We are not changing that underlying `[(String:String)]` architecture
and these accessors are lazy-loaded thus won't impose performance
overhead on loading. Strict typed storage will hit performance
significantly and will restrict users to have custom header values.
> Date: Sun, 19 Nov 2017 17:07:59 +0100
> From: Helge Heß <me at helgehess.eu>
>
> Hi,
>
> as I already wrote in the issue:
>
> I think we already discussed this kind of stuff and decided not to do typed headers at this level of the framework. It would be part of a real framework on top of this driver.
>
> If we really go the route of typed headers (which I personally kinda like for efficiency), we should actually do that in the storage itself, not just wrapping the String key/value. I wrote some email on that in the list.
>
>
>
> Since `[(String:String)]` seems to be what people decided to use (we discussed that a few times, too), I think this stuff should just live in a separate package (which higher level frameworks can use or not). It far exceeds the minimalist route this thing was trying to go.
>
> hh
>
>
>> On 17. Nov 2017, at 17:39, Amir Abbas Mousavian via swift-server-dev <swift-server-dev at swift.org> wrote:
>>
>> HTTP headers are simply defined as a pair of strings.
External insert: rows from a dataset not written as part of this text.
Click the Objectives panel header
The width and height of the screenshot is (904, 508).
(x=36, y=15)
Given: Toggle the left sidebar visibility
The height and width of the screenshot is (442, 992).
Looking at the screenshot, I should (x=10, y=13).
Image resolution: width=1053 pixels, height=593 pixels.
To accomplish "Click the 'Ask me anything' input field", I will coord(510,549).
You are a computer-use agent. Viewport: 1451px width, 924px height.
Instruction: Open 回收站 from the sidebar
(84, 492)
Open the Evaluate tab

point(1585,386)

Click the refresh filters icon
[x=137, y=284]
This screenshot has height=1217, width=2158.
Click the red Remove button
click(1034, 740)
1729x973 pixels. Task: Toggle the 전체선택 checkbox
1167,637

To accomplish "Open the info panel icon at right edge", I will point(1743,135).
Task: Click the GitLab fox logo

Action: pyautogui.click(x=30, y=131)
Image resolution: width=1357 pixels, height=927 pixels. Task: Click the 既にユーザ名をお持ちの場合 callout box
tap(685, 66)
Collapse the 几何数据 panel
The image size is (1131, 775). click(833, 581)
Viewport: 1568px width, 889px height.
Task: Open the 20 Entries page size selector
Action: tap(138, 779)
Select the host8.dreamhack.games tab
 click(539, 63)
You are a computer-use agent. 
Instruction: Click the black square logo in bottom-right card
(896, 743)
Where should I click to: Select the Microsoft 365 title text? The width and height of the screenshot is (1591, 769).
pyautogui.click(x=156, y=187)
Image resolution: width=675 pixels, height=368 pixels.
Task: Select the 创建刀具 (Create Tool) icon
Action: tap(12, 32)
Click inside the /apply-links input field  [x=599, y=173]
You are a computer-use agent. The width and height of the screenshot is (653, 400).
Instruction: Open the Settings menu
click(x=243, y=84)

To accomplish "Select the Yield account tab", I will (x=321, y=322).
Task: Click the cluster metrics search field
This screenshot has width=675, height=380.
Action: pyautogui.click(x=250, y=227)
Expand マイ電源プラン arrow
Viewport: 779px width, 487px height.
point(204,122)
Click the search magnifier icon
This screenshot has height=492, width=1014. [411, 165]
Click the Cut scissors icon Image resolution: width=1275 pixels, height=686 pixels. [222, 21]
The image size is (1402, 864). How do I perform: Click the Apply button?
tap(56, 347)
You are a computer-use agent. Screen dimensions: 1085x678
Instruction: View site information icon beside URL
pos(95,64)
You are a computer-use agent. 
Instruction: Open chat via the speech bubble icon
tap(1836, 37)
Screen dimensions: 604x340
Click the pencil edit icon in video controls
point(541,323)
But for many of headers there is a set of defined values or a structured value. Current implementation is prone to typo and human errors which will raise hard-to-debug errors. So I propose to have strictly-typed getters/setters for frequent ones.
>>
>> I implemented my proposal draft in https://github.com/swift-server/http/pull/104
>>
>> 📝 Please note:
>>
>> - `Cookie`, `Set-Cookie` and ` Authorization` accessors are not implemented yet and marked as TODO in source code. Also test cases are not implemented yet. I will implement them in this or another PR.
>>
>> - I believe raw string should be accessible by developer thus better to implement as HTTPHeaders properties rather than typing storage object. This design allows lazy parsing.
>>
>> - Some setters are not necessary for a server (marked as Request headers). I implemented them but we can discuss to remove or having them in portfolio.
>>
>> - Getter accessors of headers such as Accept-Encoding returns sorted values according to `q` parameter, thus developer would not need to know exact value of q parameter imo.
>>
>> - Validating input values is out of scope. It imposes overhead with little benefit, e.g. EntryTag.wildcard is not a valid value for eTag, but it won't be checked by setter. Same situation for contentCache.
>>
>> - ContentType struct doesn't embed parameters such as charset. I’ve implemented charset as a separate property `contentCharset` which manipulates underlying Content-Type. We may revise this design and implementing a struct which holds other parameters too.